## [Your task]
Leave the images out and write out each entry exactly as shown.

## [Dataset entries]
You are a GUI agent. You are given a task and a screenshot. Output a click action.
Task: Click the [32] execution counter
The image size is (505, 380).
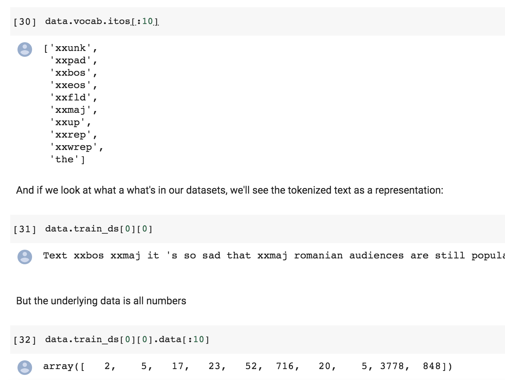(x=25, y=340)
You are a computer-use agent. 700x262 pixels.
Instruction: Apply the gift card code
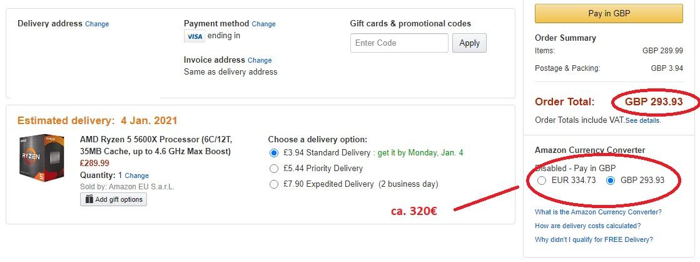tap(469, 43)
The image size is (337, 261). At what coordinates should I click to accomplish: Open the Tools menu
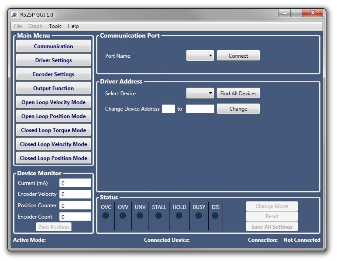click(x=55, y=26)
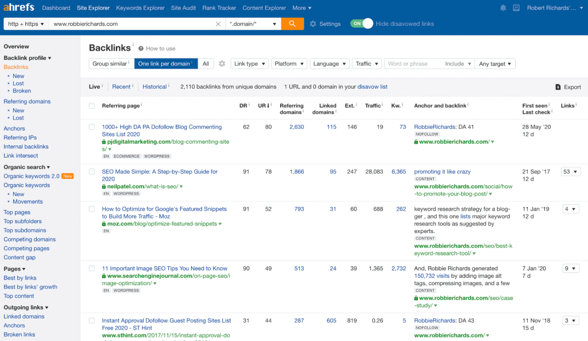Image resolution: width=588 pixels, height=341 pixels.
Task: Click the Export download icon
Action: coord(558,87)
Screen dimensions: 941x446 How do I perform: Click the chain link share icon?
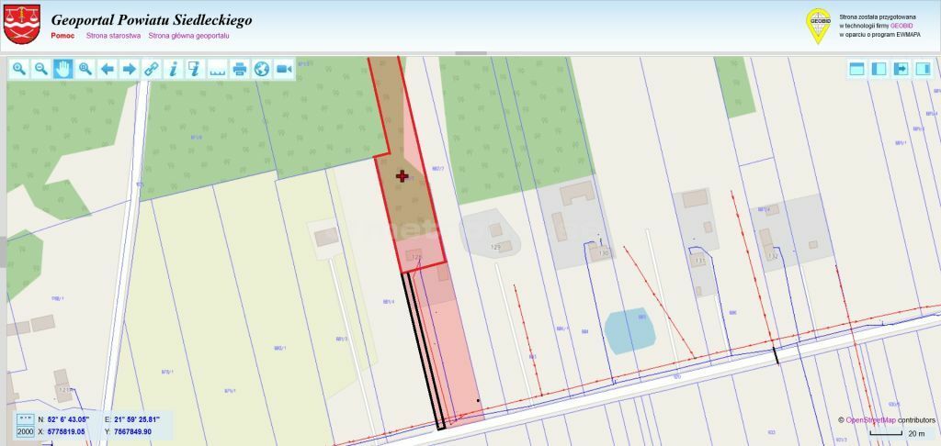coord(152,69)
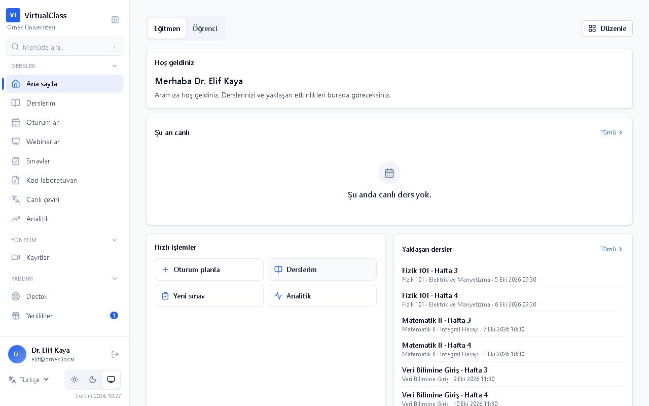
Task: Select the Eğitmen tab
Action: pos(167,28)
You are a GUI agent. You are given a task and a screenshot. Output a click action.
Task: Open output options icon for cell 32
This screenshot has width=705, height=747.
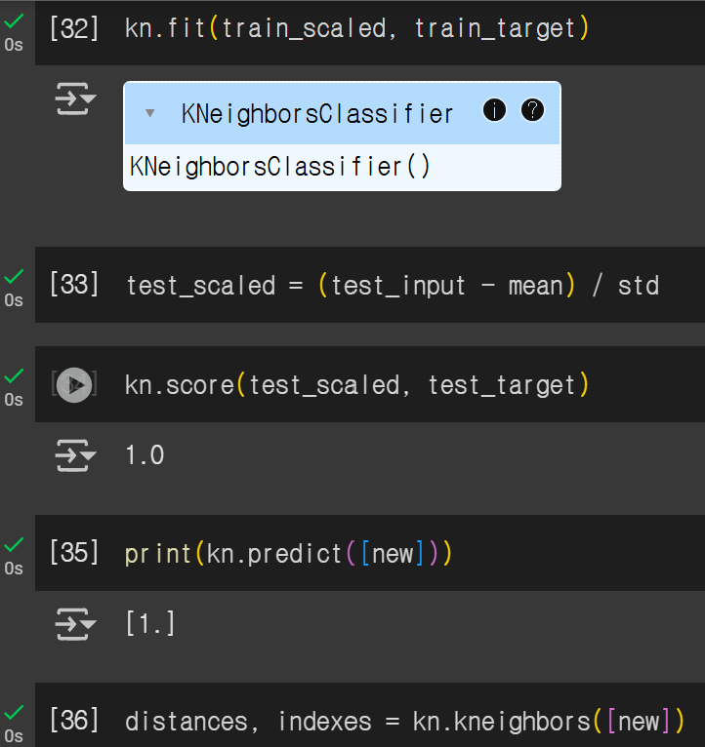tap(75, 98)
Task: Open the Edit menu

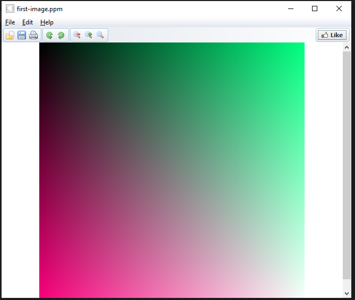Action: pos(28,22)
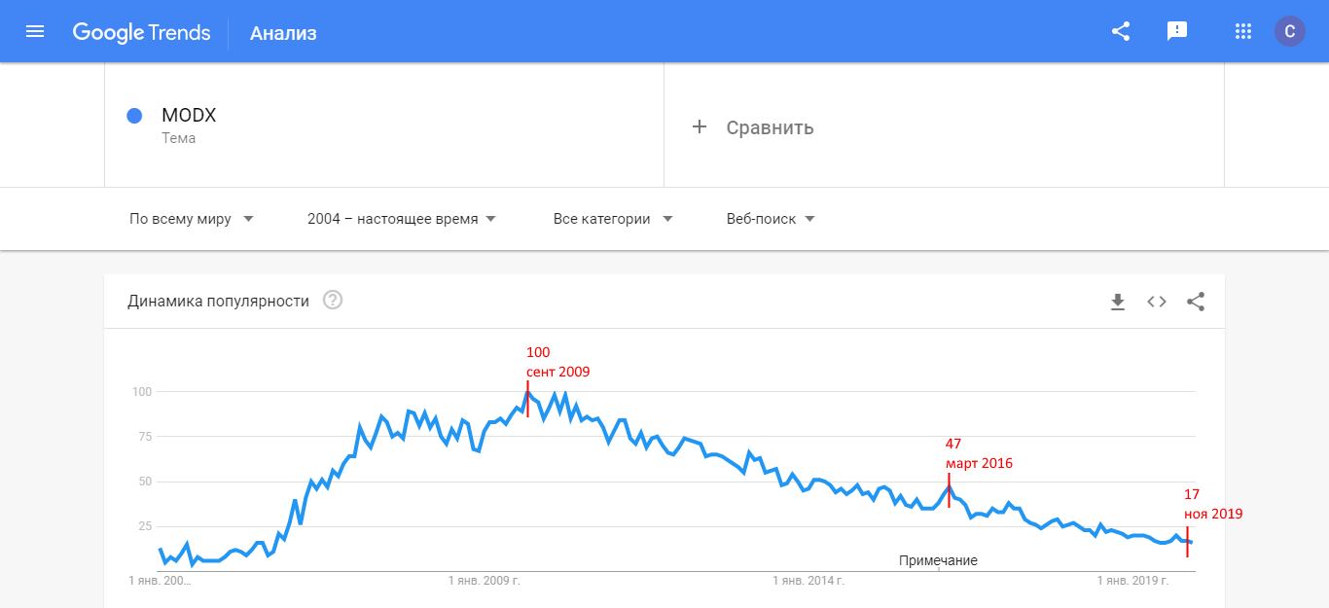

## [Solved problem]
You are a GUI agent. You are given a task and a screenshot. Output a click action.
Task: Click the [32] execution counter
The image size is (505, 380).
(x=25, y=340)
You are a computer-use agent. 700x262 pixels.
Instruction: Apply the gift card code
tap(469, 43)
The image size is (337, 261). At what coordinates should I click to accomplish: Open the Tools menu
click(x=55, y=26)
Image resolution: width=588 pixels, height=341 pixels.
Task: Click the Export download icon
Action: coord(558,87)
Screen dimensions: 941x446 How do I perform: Click the chain link share icon?
coord(152,69)
Task: Select the Eğitmen tab
Action: pos(167,28)
You are a GUI agent. You are given a task and a screenshot. Output a click action.
Task: Open output options icon for cell 32
This screenshot has width=705, height=747.
tap(75, 98)
Task: Open the Edit menu

Action: pos(28,22)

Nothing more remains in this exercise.